In summary, limited consideration of DCDD continues to be a major challenge globally. This study demonstrated the utility in using psychological theories commonly used in behavior change research to explore the barriers to and enablers of DCDD. Our results provide a much-needed and better understanding of intensivists', ICU nurses', and organ door coordinators' behavior change processes in relation to DCDD and can be used to inform the design of future implementation strategies to improve DCDD rates. These implementation strategies will need to be multifaceted and address the individual clinician, team, organizational, and system-level barriers identified in this study.

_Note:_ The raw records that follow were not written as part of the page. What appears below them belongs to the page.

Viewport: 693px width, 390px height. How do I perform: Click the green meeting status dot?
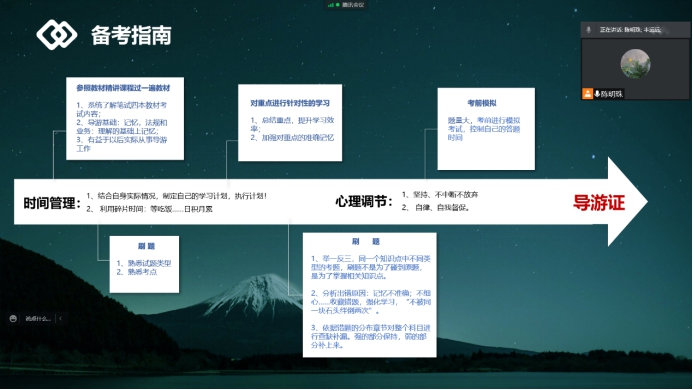tap(338, 5)
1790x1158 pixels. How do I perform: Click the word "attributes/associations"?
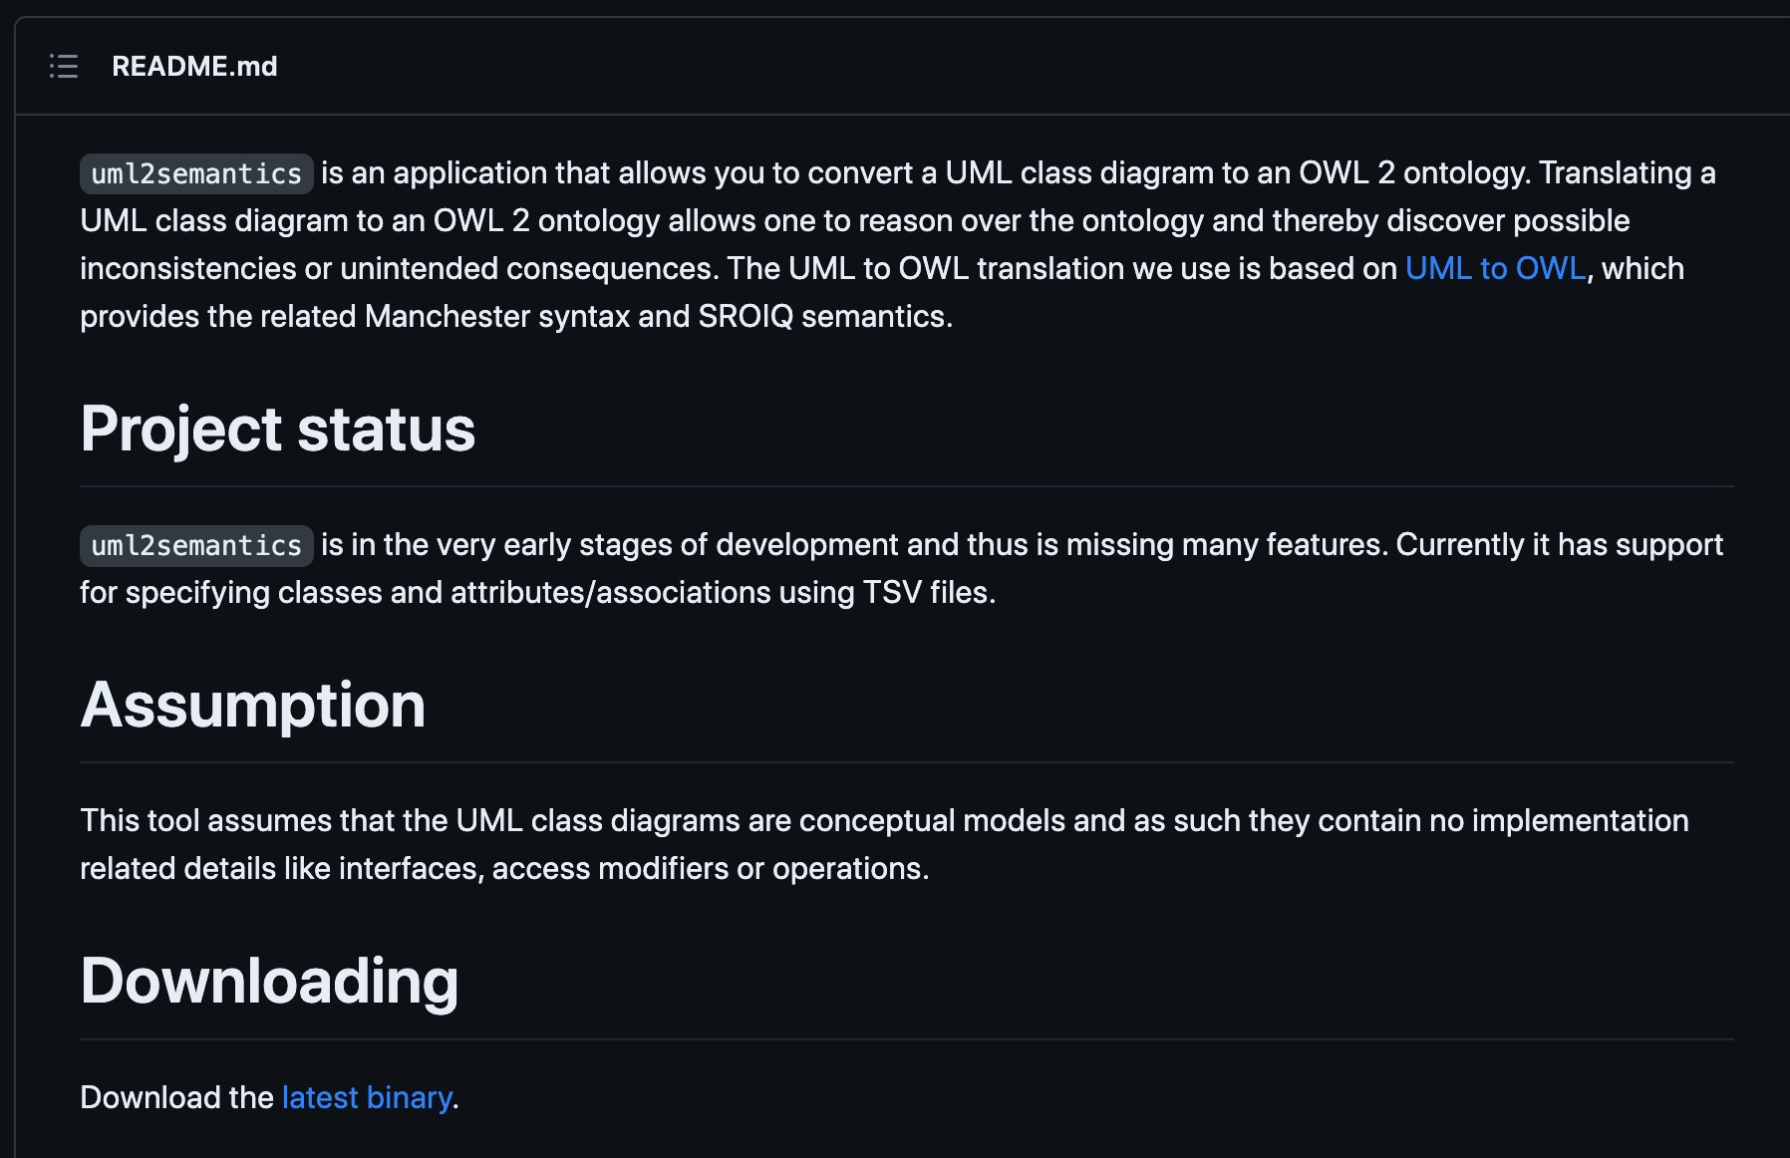610,592
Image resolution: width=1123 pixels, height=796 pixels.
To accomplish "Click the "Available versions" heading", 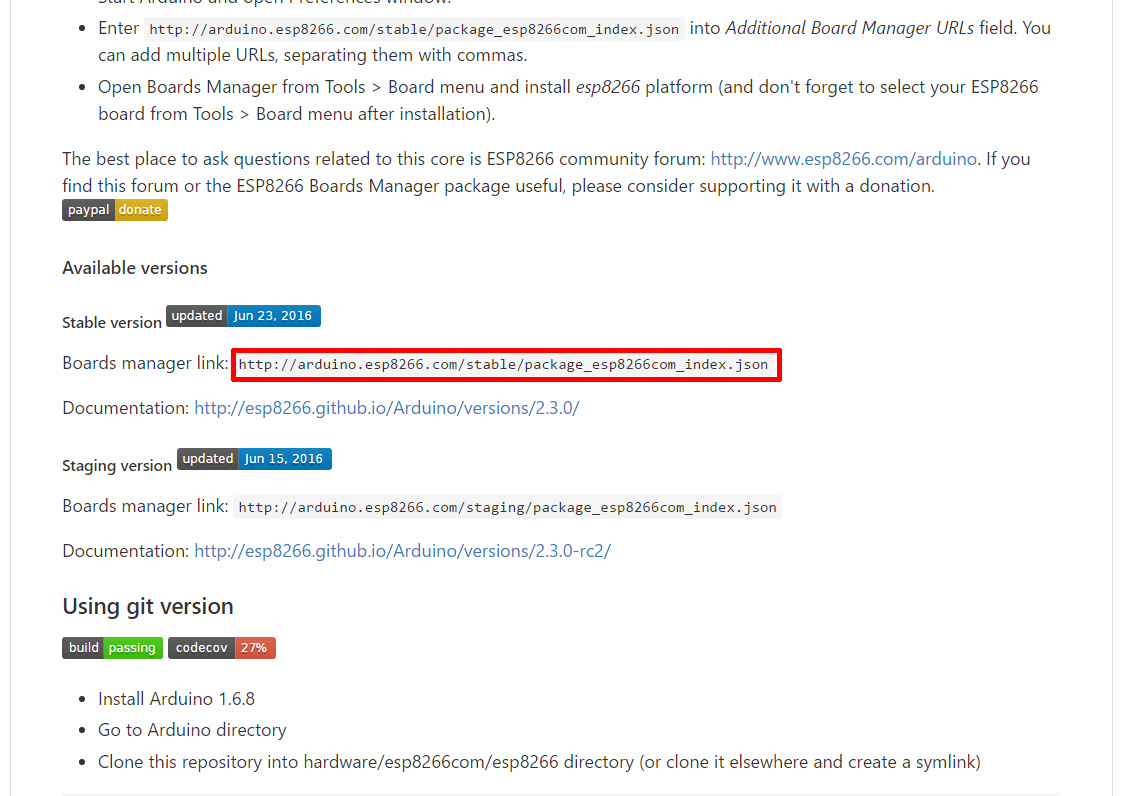I will (x=135, y=268).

Based on our findings, we recommend the following behavior change techniques be part of future multifaceted implementation strategies aimed to improve DCDD: (1) provision of DCDD education to ICU professionals and organ donor coordinators, (2) communication skills training for ICU professionals and organ donor coordinators specific to DCDD situations, and (3) development and implementation of a standardized screening process to identify potential DCDD donors and determine DCDD candidacy. Professional education initiatives could include a national education toolkit for DCDD donor identification and referral. The toolkit can provide resources to ICU professionals and organ donor coordinators (eg, clinical trigger cards, posters, simplified messaging) in areas, such as how and when to identify and refer potential donors, how to effectively and compassionately discuss donation with family members, and how to provide optimal end of life care in DCDD cases. Mandatory skills training in donor identification and referral and importantly, in how to communicate with the multidisciplinary team and families around DCDD, should be offered on an ongoing basis to ICU professionals. Finally, establishment of organizational standardized screening processes to determine DCDD potential donors and candidacy will be critical to improving DCDD rates. These processes should be documented in easy-to-follow checklists and policies and make clear distinctions between referral and notification to organ donor organizations.